(Collected data entries)
++++++++++

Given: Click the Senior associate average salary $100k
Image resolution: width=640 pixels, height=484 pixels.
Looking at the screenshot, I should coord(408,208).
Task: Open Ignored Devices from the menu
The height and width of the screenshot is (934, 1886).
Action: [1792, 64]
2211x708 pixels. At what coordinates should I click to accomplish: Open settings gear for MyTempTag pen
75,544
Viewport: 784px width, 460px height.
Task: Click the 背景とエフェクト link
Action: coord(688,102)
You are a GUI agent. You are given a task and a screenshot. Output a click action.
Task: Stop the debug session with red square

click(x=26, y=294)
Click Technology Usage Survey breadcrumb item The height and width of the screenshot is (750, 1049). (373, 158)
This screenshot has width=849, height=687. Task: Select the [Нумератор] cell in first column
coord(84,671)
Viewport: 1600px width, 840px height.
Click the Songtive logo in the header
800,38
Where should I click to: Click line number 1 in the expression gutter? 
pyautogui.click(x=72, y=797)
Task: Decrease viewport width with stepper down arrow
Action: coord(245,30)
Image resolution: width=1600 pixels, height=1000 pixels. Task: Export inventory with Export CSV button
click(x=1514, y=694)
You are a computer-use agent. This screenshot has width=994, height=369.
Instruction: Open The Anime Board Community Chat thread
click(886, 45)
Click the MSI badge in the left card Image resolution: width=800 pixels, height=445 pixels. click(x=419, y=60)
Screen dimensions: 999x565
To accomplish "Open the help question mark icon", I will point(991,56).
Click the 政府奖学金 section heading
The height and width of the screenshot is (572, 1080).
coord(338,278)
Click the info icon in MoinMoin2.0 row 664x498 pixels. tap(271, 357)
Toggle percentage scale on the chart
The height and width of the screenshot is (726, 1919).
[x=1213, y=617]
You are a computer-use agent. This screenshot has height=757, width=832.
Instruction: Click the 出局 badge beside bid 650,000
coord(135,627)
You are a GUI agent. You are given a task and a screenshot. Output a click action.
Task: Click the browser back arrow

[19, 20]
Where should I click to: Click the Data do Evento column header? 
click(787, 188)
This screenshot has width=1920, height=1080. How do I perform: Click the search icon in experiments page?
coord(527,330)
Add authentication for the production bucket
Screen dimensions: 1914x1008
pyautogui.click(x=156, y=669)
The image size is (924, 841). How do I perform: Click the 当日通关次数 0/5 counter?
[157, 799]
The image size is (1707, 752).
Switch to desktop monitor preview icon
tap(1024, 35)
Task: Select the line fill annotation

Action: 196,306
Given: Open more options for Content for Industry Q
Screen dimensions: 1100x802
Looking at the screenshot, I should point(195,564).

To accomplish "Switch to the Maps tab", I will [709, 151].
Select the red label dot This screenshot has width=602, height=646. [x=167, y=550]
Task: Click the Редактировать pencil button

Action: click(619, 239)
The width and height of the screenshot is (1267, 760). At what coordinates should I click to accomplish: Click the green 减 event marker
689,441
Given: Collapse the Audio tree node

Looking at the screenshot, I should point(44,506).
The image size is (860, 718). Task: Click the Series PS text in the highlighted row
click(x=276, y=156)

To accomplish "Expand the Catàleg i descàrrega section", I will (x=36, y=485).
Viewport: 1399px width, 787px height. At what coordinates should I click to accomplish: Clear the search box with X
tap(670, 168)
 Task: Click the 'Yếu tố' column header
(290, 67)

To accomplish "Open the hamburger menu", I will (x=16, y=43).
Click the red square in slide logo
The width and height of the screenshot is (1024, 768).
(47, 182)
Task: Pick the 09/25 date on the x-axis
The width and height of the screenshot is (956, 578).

++++++++++

**Brief:** Filter the records above down to the lines containing "section".

**Reply to the exercise:**
Click the 政府奖学金 section heading
To accomplish "Expand the Catàleg i descàrrega section", I will (x=36, y=485).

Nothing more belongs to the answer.